- **REQUIREMENT**
Please reproduce each of the entries below word for word, keeping every line as it appears.

- **DATASET ENTRIES**
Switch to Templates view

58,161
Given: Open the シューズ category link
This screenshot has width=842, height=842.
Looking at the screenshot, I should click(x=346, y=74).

- **CORRECT RESPONSE**
Switch to Templates view

58,161
Given: Open the シューズ category link
This screenshot has width=842, height=842.
Looking at the screenshot, I should click(x=346, y=74).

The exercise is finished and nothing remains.